**Word and item position data:**
——————————

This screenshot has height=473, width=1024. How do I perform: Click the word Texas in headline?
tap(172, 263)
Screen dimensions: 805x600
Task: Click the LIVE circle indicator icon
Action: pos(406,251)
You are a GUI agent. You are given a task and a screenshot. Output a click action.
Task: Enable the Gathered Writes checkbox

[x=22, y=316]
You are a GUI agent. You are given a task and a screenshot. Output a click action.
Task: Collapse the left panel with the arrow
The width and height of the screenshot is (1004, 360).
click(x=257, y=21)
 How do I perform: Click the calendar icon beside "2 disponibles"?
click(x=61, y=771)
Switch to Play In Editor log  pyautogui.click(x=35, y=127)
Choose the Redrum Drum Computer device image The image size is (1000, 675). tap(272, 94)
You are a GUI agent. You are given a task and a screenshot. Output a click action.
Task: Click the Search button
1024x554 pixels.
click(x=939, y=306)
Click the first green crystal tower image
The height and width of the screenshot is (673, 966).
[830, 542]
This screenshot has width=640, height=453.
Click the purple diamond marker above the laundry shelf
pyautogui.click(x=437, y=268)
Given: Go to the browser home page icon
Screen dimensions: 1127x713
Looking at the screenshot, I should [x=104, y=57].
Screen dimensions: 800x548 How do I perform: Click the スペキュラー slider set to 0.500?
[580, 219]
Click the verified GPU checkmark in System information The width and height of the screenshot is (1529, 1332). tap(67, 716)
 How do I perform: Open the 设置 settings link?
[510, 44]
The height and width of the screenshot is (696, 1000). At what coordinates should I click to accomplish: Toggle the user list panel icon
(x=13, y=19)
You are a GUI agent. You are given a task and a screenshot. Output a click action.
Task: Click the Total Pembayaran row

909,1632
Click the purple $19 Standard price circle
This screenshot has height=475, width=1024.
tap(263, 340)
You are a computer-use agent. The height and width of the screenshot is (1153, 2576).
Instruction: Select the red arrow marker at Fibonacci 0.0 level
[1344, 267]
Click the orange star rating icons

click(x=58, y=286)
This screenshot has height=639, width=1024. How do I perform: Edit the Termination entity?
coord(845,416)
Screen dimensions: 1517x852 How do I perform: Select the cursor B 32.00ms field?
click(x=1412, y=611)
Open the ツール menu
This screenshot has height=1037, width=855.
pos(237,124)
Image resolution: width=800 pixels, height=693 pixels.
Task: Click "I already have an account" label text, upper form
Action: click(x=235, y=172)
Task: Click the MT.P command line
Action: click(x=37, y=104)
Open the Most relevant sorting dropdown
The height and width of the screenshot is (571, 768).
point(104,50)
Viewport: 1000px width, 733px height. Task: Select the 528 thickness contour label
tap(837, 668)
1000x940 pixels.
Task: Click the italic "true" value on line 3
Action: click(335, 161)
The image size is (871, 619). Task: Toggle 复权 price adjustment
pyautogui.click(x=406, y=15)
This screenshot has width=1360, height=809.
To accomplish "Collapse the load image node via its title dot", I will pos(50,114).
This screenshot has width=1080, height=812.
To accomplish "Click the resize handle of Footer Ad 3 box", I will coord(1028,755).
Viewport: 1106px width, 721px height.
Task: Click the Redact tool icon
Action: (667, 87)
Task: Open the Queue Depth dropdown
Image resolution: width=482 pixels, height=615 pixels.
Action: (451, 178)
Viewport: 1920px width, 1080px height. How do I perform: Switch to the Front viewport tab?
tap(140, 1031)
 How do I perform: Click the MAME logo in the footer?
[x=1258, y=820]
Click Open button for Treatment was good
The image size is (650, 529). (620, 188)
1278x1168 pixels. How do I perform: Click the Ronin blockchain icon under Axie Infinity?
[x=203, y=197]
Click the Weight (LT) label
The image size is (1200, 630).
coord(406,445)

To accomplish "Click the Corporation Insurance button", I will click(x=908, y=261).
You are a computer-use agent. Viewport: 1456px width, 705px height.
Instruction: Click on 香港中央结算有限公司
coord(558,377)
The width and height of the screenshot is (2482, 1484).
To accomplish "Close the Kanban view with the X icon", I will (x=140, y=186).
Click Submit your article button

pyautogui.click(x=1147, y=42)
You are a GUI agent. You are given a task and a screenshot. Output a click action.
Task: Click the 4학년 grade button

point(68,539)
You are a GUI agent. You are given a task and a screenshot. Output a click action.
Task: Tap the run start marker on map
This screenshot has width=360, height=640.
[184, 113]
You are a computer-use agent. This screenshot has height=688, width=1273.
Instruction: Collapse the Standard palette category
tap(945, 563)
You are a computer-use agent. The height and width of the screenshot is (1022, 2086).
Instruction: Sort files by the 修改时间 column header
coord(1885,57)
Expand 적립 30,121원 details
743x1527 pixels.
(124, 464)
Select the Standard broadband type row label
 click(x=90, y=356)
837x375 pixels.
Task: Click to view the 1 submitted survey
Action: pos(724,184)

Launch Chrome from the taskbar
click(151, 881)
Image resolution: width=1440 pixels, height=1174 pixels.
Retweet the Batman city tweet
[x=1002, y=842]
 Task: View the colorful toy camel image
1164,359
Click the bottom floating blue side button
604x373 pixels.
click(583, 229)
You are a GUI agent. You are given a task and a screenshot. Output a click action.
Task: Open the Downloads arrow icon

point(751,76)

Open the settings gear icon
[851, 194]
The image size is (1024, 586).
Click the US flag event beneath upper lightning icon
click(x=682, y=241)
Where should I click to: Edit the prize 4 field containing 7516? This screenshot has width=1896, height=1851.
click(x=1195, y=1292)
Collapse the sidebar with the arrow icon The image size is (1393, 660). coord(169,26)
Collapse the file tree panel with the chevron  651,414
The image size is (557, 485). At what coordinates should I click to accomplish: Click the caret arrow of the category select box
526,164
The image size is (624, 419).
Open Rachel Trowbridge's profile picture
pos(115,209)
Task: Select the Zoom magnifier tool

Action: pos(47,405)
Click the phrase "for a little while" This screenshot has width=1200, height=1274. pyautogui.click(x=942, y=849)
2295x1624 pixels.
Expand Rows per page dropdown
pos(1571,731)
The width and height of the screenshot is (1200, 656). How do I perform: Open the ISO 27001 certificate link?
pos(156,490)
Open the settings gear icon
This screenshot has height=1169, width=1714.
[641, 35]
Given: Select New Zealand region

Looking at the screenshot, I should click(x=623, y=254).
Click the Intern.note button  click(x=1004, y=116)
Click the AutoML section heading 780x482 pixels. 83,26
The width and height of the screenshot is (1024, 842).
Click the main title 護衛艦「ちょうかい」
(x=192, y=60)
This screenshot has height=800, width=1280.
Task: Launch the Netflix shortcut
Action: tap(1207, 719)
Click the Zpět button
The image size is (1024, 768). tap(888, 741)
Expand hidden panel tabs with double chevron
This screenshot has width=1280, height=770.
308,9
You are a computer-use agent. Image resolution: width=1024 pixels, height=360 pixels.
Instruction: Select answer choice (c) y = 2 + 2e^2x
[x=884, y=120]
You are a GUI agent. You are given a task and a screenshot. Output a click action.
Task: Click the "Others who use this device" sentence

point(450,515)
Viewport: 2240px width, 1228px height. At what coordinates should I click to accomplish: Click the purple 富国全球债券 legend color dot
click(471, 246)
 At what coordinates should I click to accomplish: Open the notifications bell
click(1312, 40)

——————————

**Directions:**
Rewrite all of the records above, changing every "GUI agent" to "interface agent" and leaving everything else the same.

**Output of the exercise:**
This screenshot has height=473, width=1024. How do I perform: Click the word Texas in headline?
tap(172, 263)
Screen dimensions: 805x600
Task: Click the LIVE circle indicator icon
Action: pos(406,251)
You are a interface agent. You are given a task and a screenshot. Output a click action.
Task: Enable the Gathered Writes checkbox

[x=22, y=316]
You are a interface agent. You are given a task and a screenshot. Output a click action.
Task: Collapse the left panel with the arrow
The width and height of the screenshot is (1004, 360).
click(x=257, y=21)
 How do I perform: Click the calendar icon beside "2 disponibles"?
click(x=61, y=771)
Switch to Play In Editor log  pyautogui.click(x=35, y=127)
Choose the Redrum Drum Computer device image The image size is (1000, 675). tap(272, 94)
You are a interface agent. You are given a task and a screenshot. Output a click action.
Task: Click the Search button
1024x554 pixels.
click(x=939, y=306)
Click the first green crystal tower image
The height and width of the screenshot is (673, 966).
[830, 542]
This screenshot has width=640, height=453.
Click the purple diamond marker above the laundry shelf
pyautogui.click(x=437, y=268)
Given: Go to the browser home page icon
Screen dimensions: 1127x713
Looking at the screenshot, I should [x=104, y=57].
Screen dimensions: 800x548 How do I perform: Click the スペキュラー slider set to 0.500?
[580, 219]
Click the verified GPU checkmark in System information The width and height of the screenshot is (1529, 1332). tap(67, 716)
 How do I perform: Open the 设置 settings link?
[510, 44]
The height and width of the screenshot is (696, 1000). At what coordinates should I click to accomplish: Toggle the user list panel icon
(x=13, y=19)
You are a interface agent. You are given a task and a screenshot. Output a click action.
Task: Click the Total Pembayaran row

909,1632
Click the purple $19 Standard price circle
This screenshot has height=475, width=1024.
tap(263, 340)
You are a computer-use agent. The height and width of the screenshot is (1153, 2576).
Instruction: Select the red arrow marker at Fibonacci 0.0 level
[1344, 267]
Click the orange star rating icons

click(x=58, y=286)
This screenshot has height=639, width=1024. How do I perform: Edit the Termination entity?
coord(845,416)
Screen dimensions: 1517x852 How do I perform: Select the cursor B 32.00ms field?
click(x=1412, y=611)
Open the ツール menu
This screenshot has height=1037, width=855.
pos(237,124)
Image resolution: width=800 pixels, height=693 pixels.
Task: Click "I already have an account" label text, upper form
Action: click(x=235, y=172)
Task: Click the MT.P command line
Action: click(x=37, y=104)
Open the Most relevant sorting dropdown
The height and width of the screenshot is (571, 768).
point(104,50)
Viewport: 1000px width, 733px height. Task: Select the 528 thickness contour label
tap(837, 668)
1000x940 pixels.
Task: Click the italic "true" value on line 3
Action: click(335, 161)
The image size is (871, 619). Task: Toggle 复权 price adjustment
pyautogui.click(x=406, y=15)
This screenshot has width=1360, height=809.
To accomplish "Collapse the load image node via its title dot", I will pos(50,114).
This screenshot has width=1080, height=812.
To accomplish "Click the resize handle of Footer Ad 3 box", I will coord(1028,755).
Viewport: 1106px width, 721px height.
Task: Click the Redact tool icon
Action: (667, 87)
Task: Open the Queue Depth dropdown
Image resolution: width=482 pixels, height=615 pixels.
Action: (451, 178)
Viewport: 1920px width, 1080px height. How do I perform: Switch to the Front viewport tab?
tap(140, 1031)
 How do I perform: Click the MAME logo in the footer?
[x=1258, y=820]
Click Open button for Treatment was good
The image size is (650, 529). (620, 188)
1278x1168 pixels. How do I perform: Click the Ronin blockchain icon under Axie Infinity?
[x=203, y=197]
Click the Weight (LT) label
The image size is (1200, 630).
coord(406,445)

To accomplish "Click the Corporation Insurance button", I will click(x=908, y=261).
You are a computer-use agent. Viewport: 1456px width, 705px height.
Instruction: Click on 香港中央结算有限公司
coord(558,377)
The width and height of the screenshot is (2482, 1484).
To accomplish "Close the Kanban view with the X icon", I will (x=140, y=186).
Click Submit your article button

pyautogui.click(x=1147, y=42)
You are a interface agent. You are given a task and a screenshot. Output a click action.
Task: Click the 4학년 grade button

point(68,539)
You are a interface agent. You are given a task and a screenshot. Output a click action.
Task: Tap the run start marker on map
This screenshot has width=360, height=640.
[184, 113]
You are a computer-use agent. This screenshot has height=688, width=1273.
Instruction: Collapse the Standard palette category
tap(945, 563)
You are a computer-use agent. The height and width of the screenshot is (1022, 2086).
Instruction: Sort files by the 修改时间 column header
coord(1885,57)
Expand 적립 30,121원 details
743x1527 pixels.
(124, 464)
Select the Standard broadband type row label
 click(x=90, y=356)
837x375 pixels.
Task: Click to view the 1 submitted survey
Action: pos(724,184)

Launch Chrome from the taskbar
click(151, 881)
Image resolution: width=1440 pixels, height=1174 pixels.
Retweet the Batman city tweet
[x=1002, y=842]
 Task: View the colorful toy camel image
1164,359
Click the bottom floating blue side button
604x373 pixels.
click(583, 229)
You are a interface agent. You are given a task and a screenshot. Output a click action.
Task: Open the Downloads arrow icon

point(751,76)

Open the settings gear icon
[851, 194]
The image size is (1024, 586).
Click the US flag event beneath upper lightning icon
click(x=682, y=241)
Where should I click to: Edit the prize 4 field containing 7516? This screenshot has width=1896, height=1851.
click(x=1195, y=1292)
Collapse the sidebar with the arrow icon The image size is (1393, 660). coord(169,26)
Collapse the file tree panel with the chevron  651,414
The image size is (557, 485). At what coordinates should I click to accomplish: Click the caret arrow of the category select box
526,164
The image size is (624, 419).
Open Rachel Trowbridge's profile picture
pos(115,209)
Task: Select the Zoom magnifier tool

Action: pos(47,405)
Click the phrase "for a little while" This screenshot has width=1200, height=1274. pyautogui.click(x=942, y=849)
2295x1624 pixels.
Expand Rows per page dropdown
pos(1571,731)
The width and height of the screenshot is (1200, 656). How do I perform: Open the ISO 27001 certificate link?
pos(156,490)
Open the settings gear icon
This screenshot has height=1169, width=1714.
[641, 35]
Given: Select New Zealand region

Looking at the screenshot, I should click(x=623, y=254).
Click the Intern.note button  click(x=1004, y=116)
Click the AutoML section heading 780x482 pixels. 83,26
The width and height of the screenshot is (1024, 842).
Click the main title 護衛艦「ちょうかい」
(x=192, y=60)
This screenshot has height=800, width=1280.
Task: Launch the Netflix shortcut
Action: tap(1207, 719)
Click the Zpět button
The image size is (1024, 768). tap(888, 741)
Expand hidden panel tabs with double chevron
This screenshot has width=1280, height=770.
308,9
You are a computer-use agent. Image resolution: width=1024 pixels, height=360 pixels.
Instruction: Select answer choice (c) y = 2 + 2e^2x
[x=884, y=120]
You are a interface agent. You are given a task and a screenshot. Output a click action.
Task: Click the "Others who use this device" sentence

point(450,515)
Viewport: 2240px width, 1228px height. At what coordinates should I click to accomplish: Click the purple 富国全球债券 legend color dot
click(471, 246)
 At what coordinates should I click to accomplish: Open the notifications bell
click(1312, 40)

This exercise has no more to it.